Your goal:
Please go line by line through the material and copy each one containing the word "agent".

=== Section Start ===

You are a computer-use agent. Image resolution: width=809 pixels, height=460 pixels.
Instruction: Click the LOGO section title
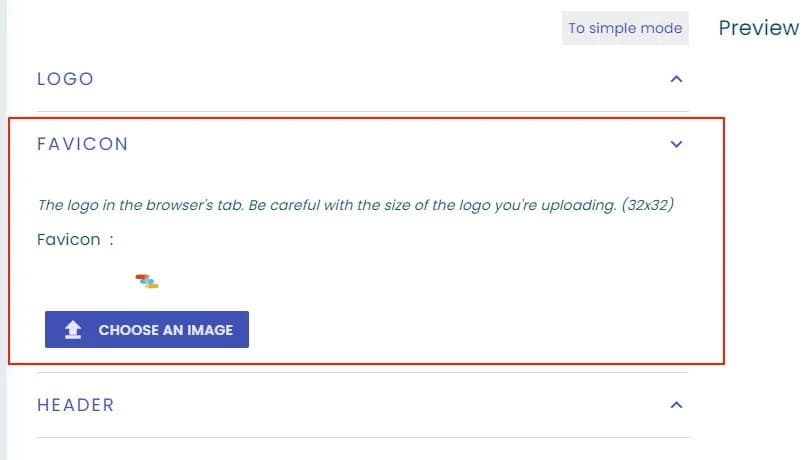pyautogui.click(x=66, y=79)
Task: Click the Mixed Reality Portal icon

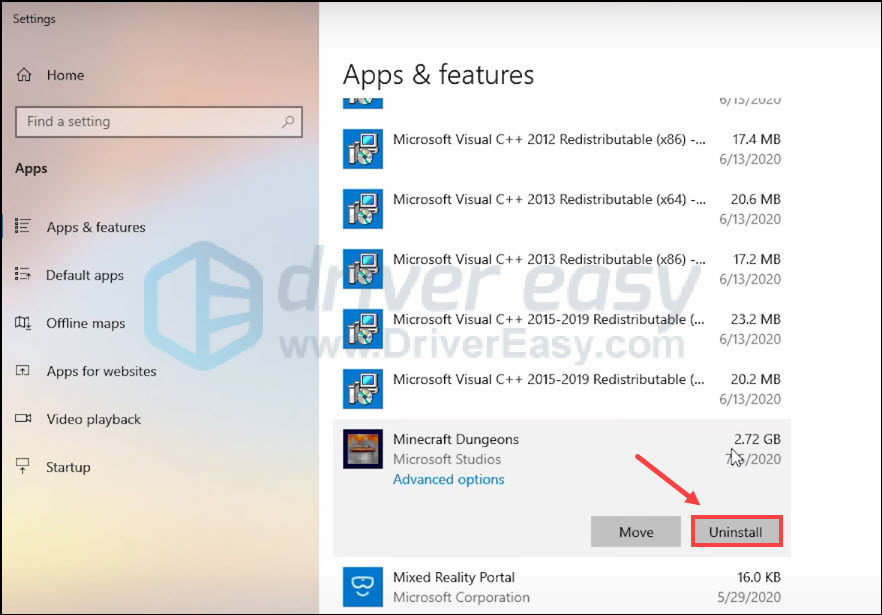Action: point(362,586)
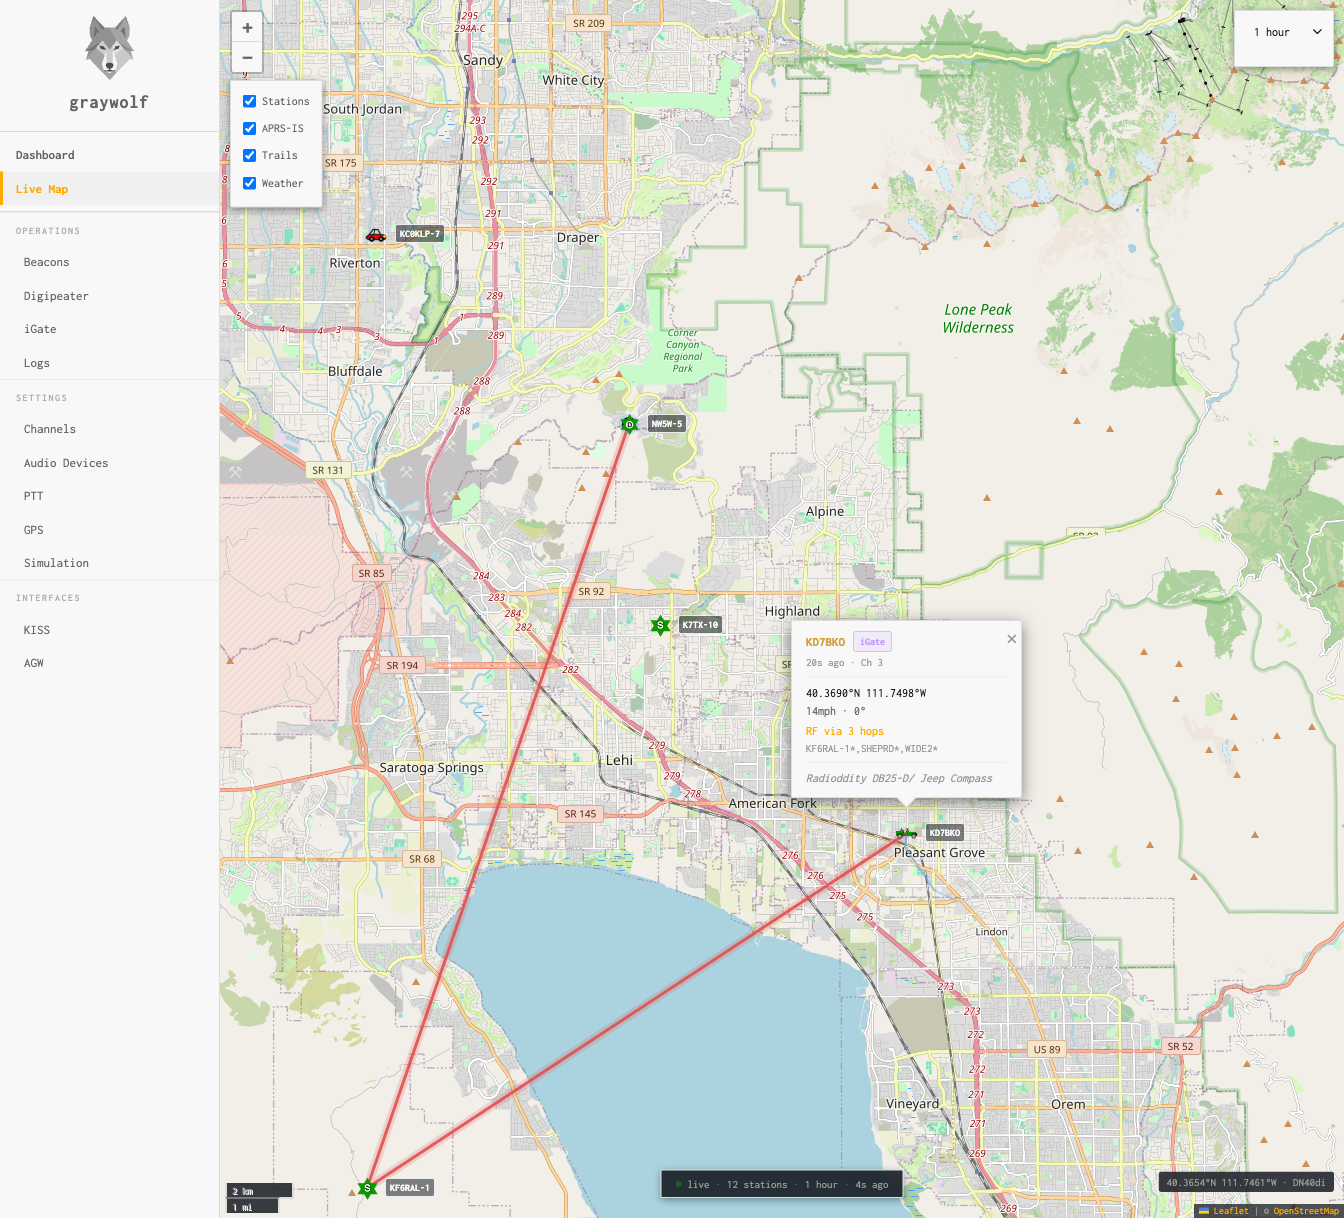Click the green live indicator dot in status bar
The height and width of the screenshot is (1218, 1344).
pyautogui.click(x=681, y=1184)
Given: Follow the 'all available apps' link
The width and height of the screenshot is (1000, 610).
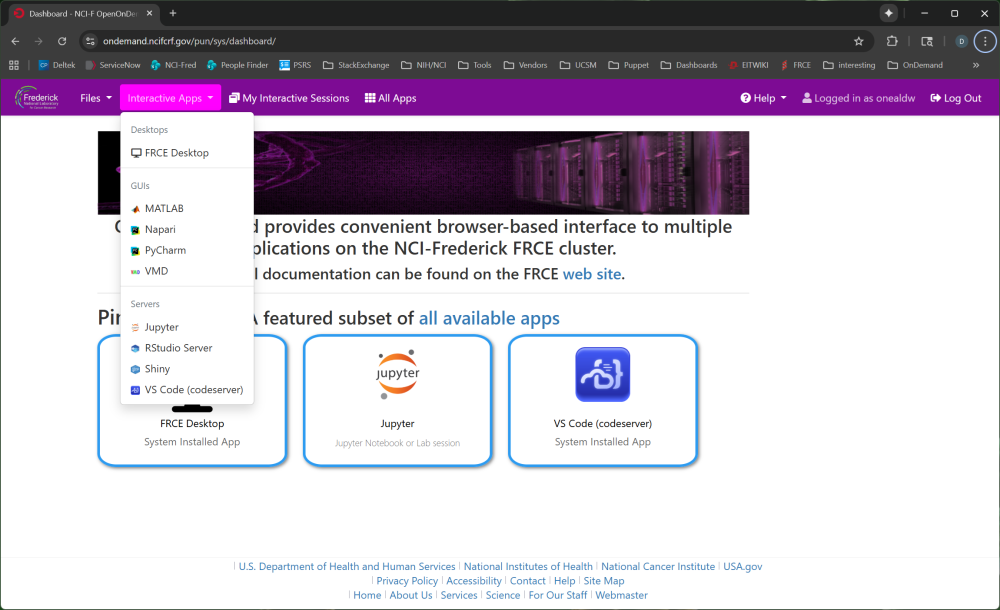Looking at the screenshot, I should 489,318.
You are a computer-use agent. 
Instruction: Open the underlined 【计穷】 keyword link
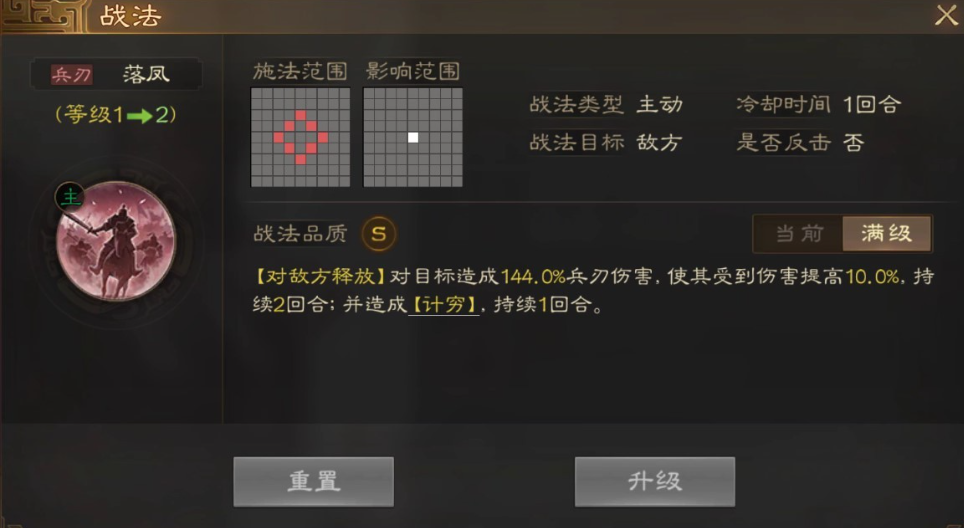pyautogui.click(x=444, y=304)
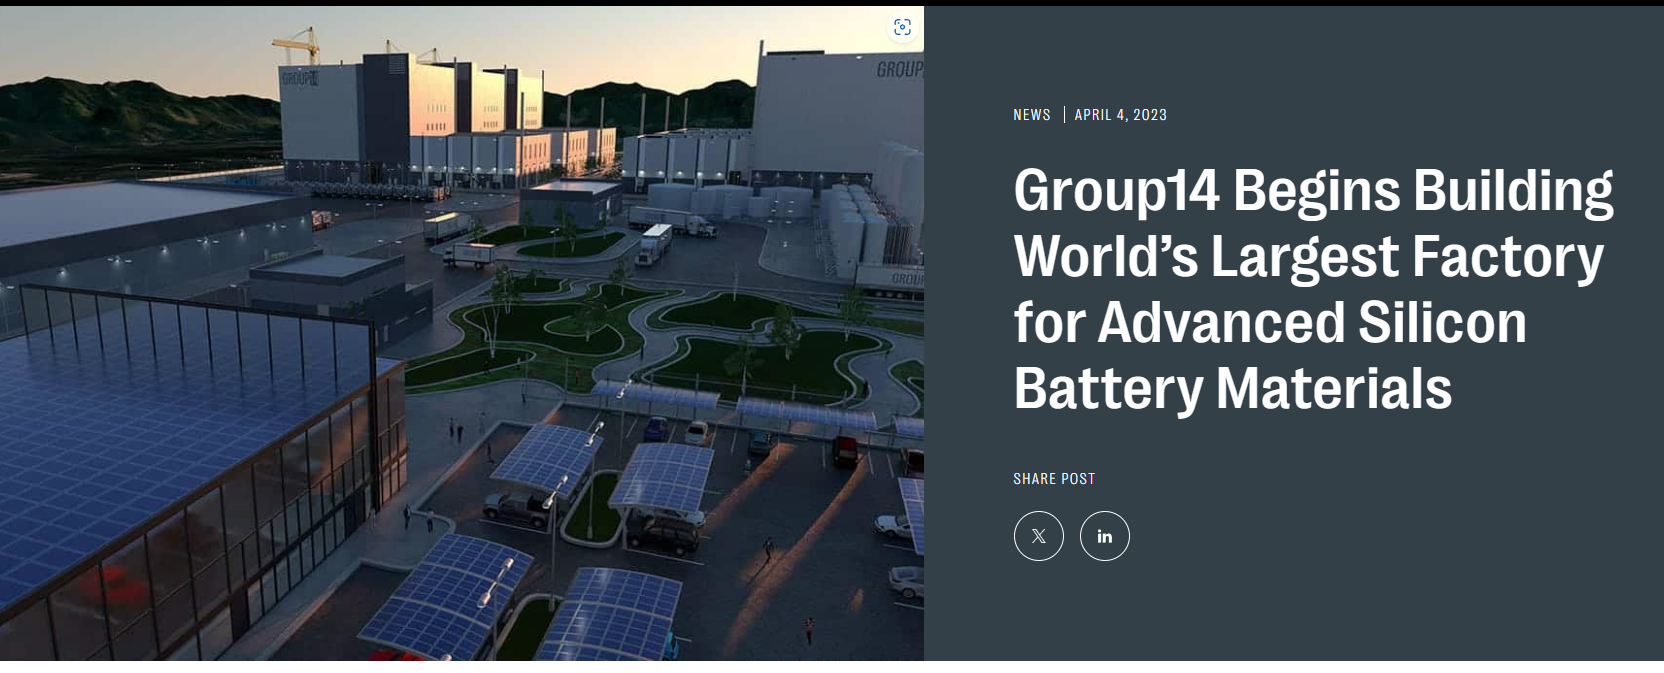Viewport: 1664px width, 673px height.
Task: Click the April 4, 2023 date
Action: (1120, 115)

=== Section End ===

Response:
You are a computer-use agent. Image resolution: width=809 pixels, height=460 pixels.
You are a computer-use agent. 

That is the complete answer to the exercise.